#### Page excerpt ####

United States District Court, E.D. Louisiana

December 29, 2014



DANIEL E. KNOWLES, III, District Judge.

Before the Court are four motions: (1) the Motion for Summary Judgment [Doc. #89] filed by defendant Magnolia Family Services, L.L.C. ("Magnolia" or "defendant"); (2) the Motion for Summary Judgment [Doc. #95] filed by plaintiff Anderson Wallace, Jr.; (3) the Motion to Suppress Defendant's Exhibit "A" as Evidence to Be Used for Summary Judgment [Doc. #102]; and (4) the Motion to Proffer the Recorded Deposition of Anderson Wallace, Jr. of September 25, 2014 as Evidence for Summary Judgment [Doc. #103]. All of the motions are opposed. Having reviewed the motions, the oppositions, and the case law, the Court rules as follows.

I. Background

Pro se plaintiff, Anderson Wallace, Jr., filed this complaint against his employer Magnolia, in which Terrebonne Parish School Board is an alleged stakeholder. Wallace works as a counselor for children with Attention Deficit Hyperactivity Disorder. Wallace is a recovering user of narcotics who has been drug-free for many years. Wallace alleges that Magnolia has an employment practice or policy that operates to exclude African-Americans with criminal backgrounds from continued employment with it. Wallace maintains that Magnolia wrongfully discharged him after he was charged in a domestic-violence incident that was subsequently refused by the Thirty-Second Judicial District Attorney's Office.

Wallace now sues defendant for race discrimination under Title VII of the Civil Rights Act of 1964, 42 U.S.C. § 2000e et seq. (a disparate-impact claim). Wallace also sued under the Americans with Disabilities Act ("ADA") because Magnolia allegedly factored his past drug use into his discharge. He also sued under Louisiana Civil Code article 2315. Magistrate Judge Wilkinson dismissed these last two claims for failure to exhaust and failure to amend, respectively.[1] Thus, the only claim that remains is Wallace's disparate-impact claim.

II. The Motion to Suppress

Wallace seeks to suppress (strike) Exhibit "A" to Magnolia's motion for summary judgment. Exhibit "A" consists of excerpts from Wallace's September 25, 2014 deposition. Wallace seeks to strike the evidence because Magnolia failed to include the witness certificate and errata sheet that he signed. Wallace made two corrections to his deposition, none of which is on a page that Magnolia cited to in its Exhibit "A." The innocuous changes that Wallace made thus have no bearing on this Court's consideration of the motions for summary judgment. The motion [Doc. #102] is therefore denied.

#### Stored records ####

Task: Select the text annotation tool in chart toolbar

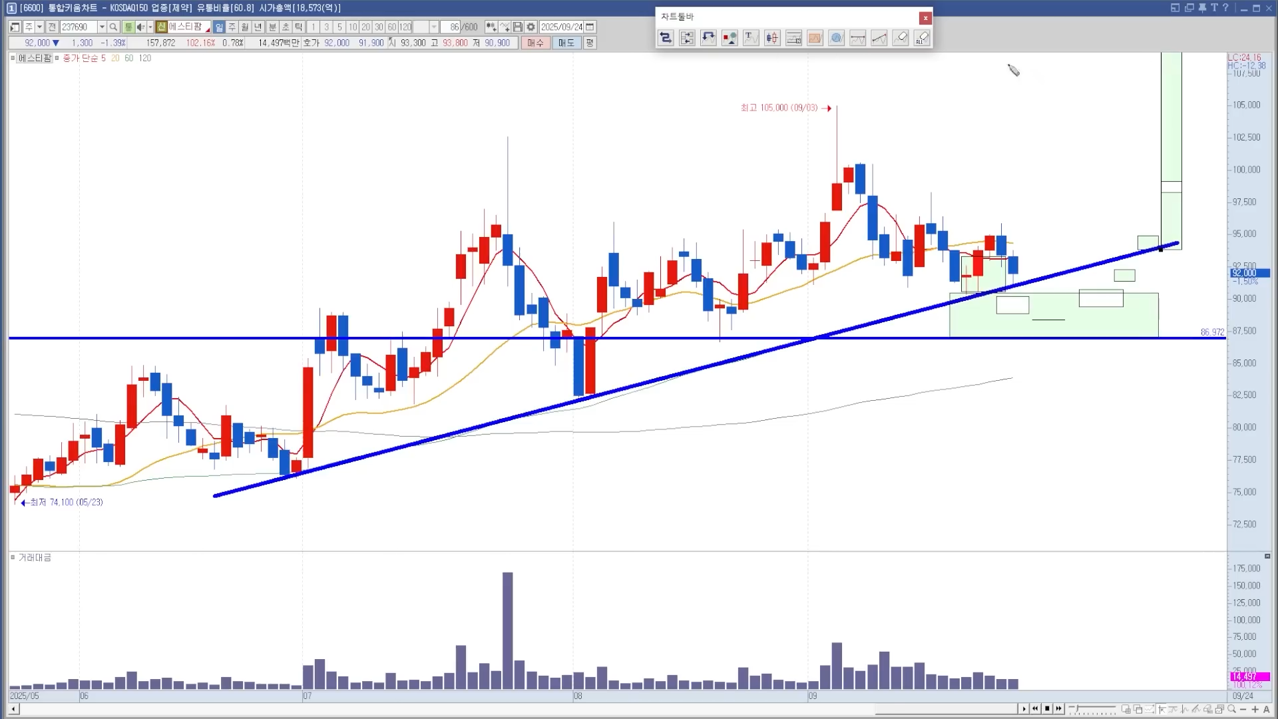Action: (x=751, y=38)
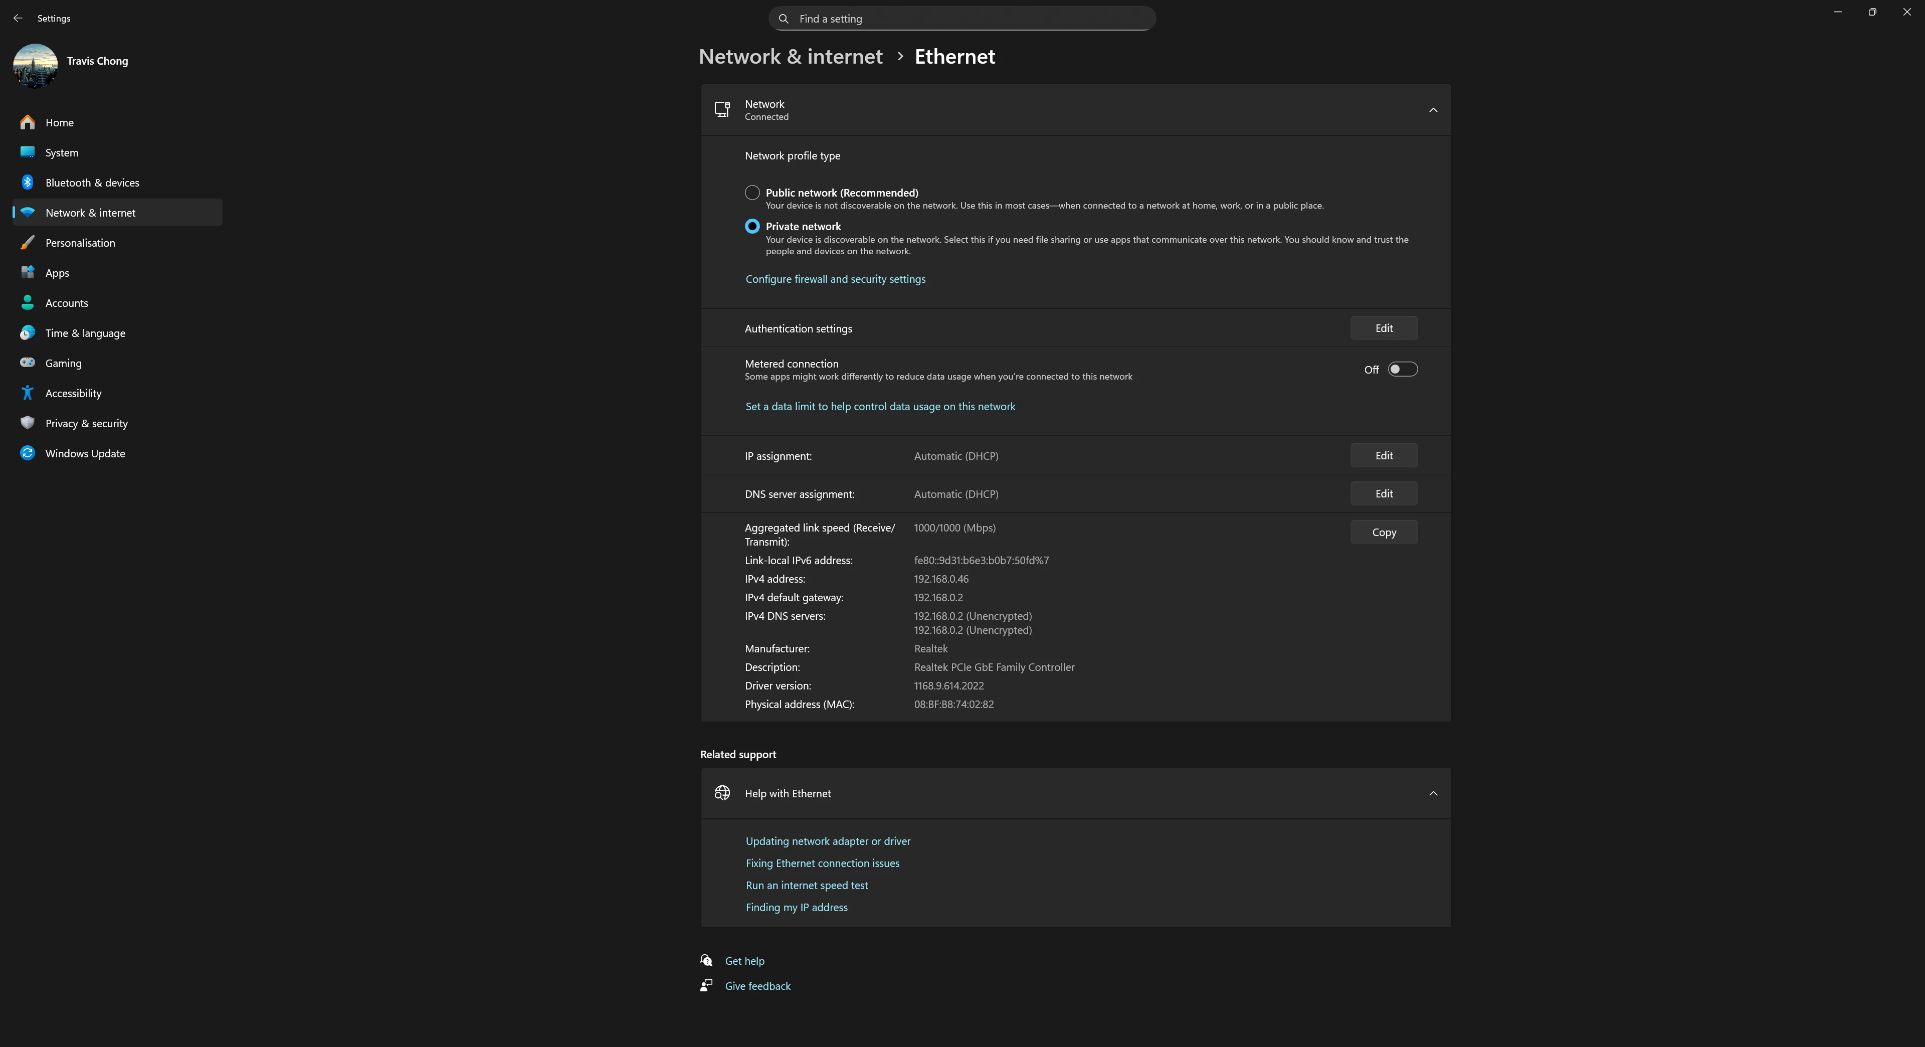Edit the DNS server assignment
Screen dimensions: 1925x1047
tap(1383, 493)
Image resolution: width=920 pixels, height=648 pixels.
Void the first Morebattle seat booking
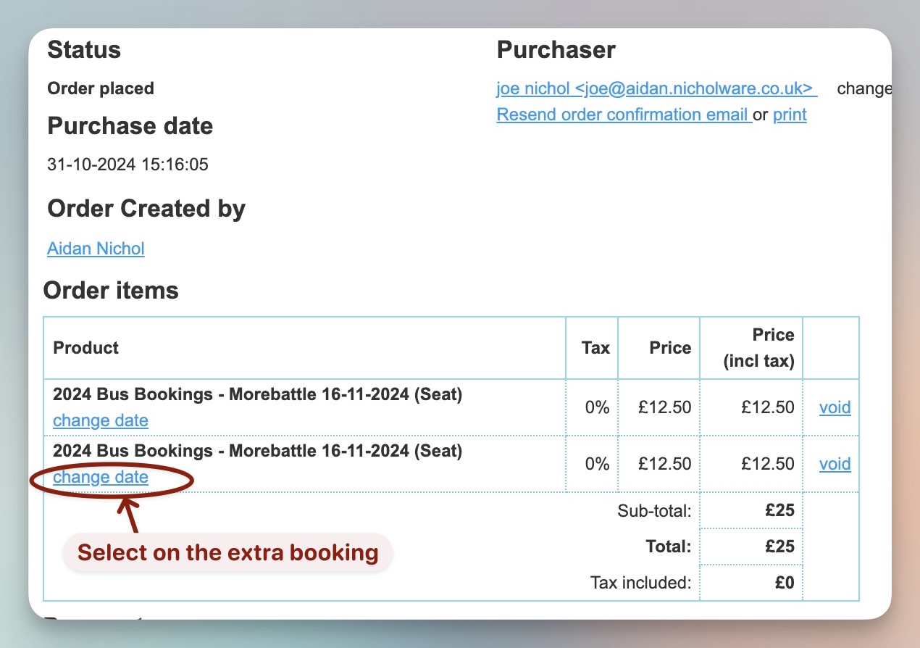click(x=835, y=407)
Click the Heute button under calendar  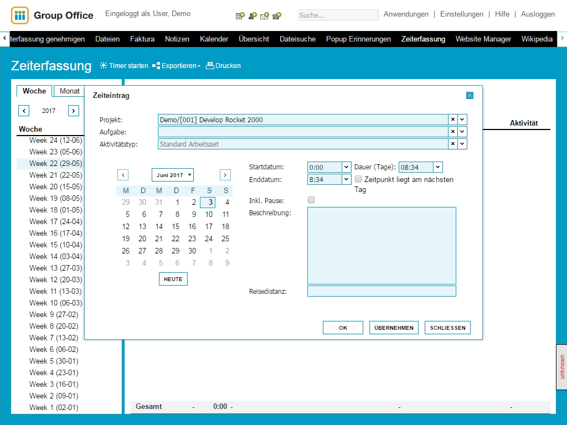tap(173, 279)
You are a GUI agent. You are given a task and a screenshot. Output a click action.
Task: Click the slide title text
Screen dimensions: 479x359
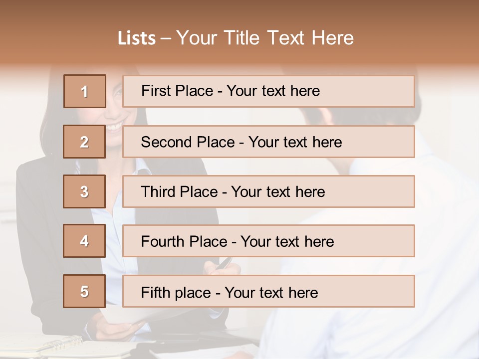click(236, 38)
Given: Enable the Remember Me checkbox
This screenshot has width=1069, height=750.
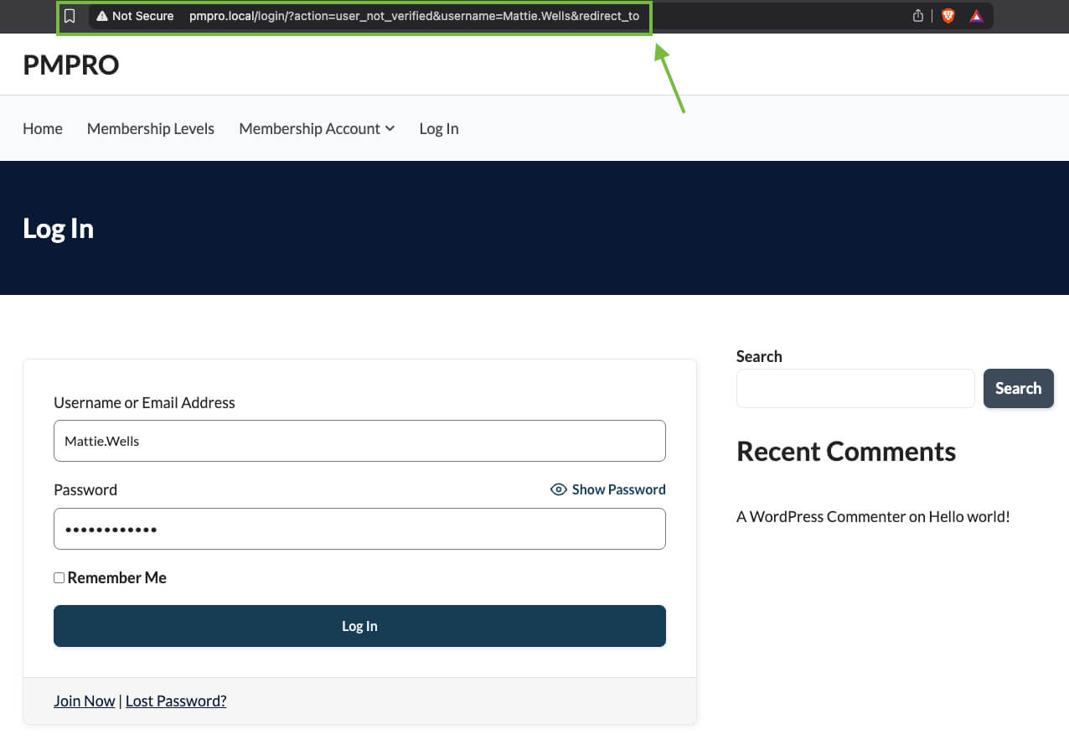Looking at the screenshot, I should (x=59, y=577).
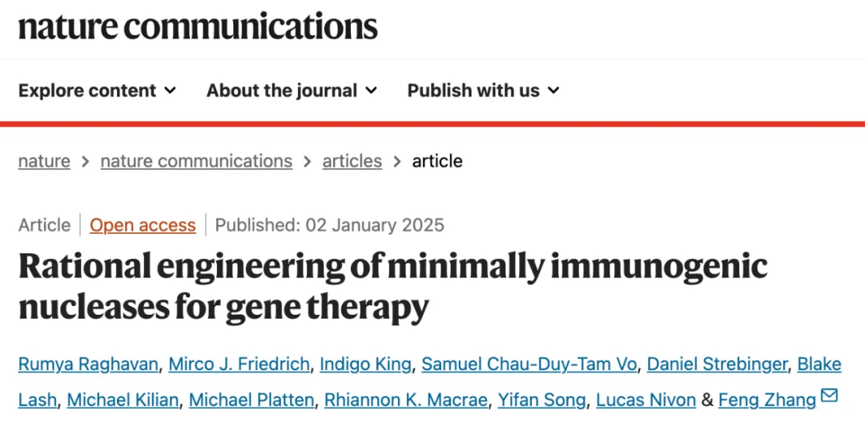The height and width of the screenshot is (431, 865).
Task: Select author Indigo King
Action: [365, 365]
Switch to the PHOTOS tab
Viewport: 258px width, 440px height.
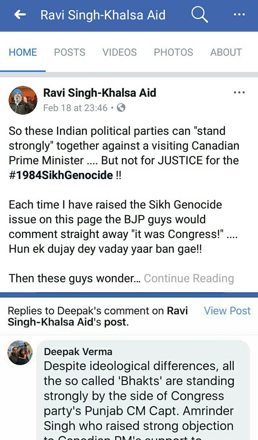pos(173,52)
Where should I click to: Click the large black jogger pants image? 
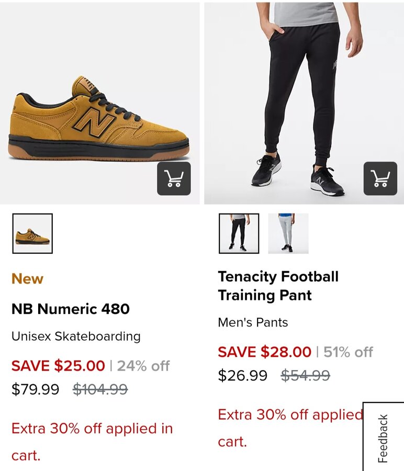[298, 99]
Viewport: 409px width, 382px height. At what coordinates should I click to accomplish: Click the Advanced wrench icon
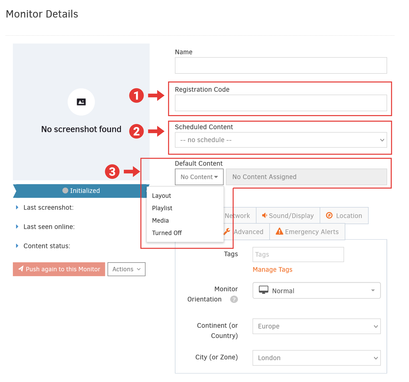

####

[Exercise prompt]: For each of the three statements below, state whether it agrees with the court order excerpt, answering yes or no and quoting the words of the excerpt that decide it. (a) Wallace's claim under the Americans with Disabilities Act was dismissed for failure to exhaust. (b) The corrections Wallace made to his deposition appear on pages Magnolia cited in its Exhibit "A." (c) The Court granted Wallace's motion to suppress Exhibit "A."

[Solution to the exercise]:
(a) Yes: "Magistrate Judge Wilkinson dismissed these last two claims for failure to exhaust and failure to amend, respectively."
(b) No: "Wallace made two corrections to his deposition, none of which is on a page that Magnolia cited to in its Exhibit "A.""
(c) No: "The motion [Doc. #102] is therefore denied."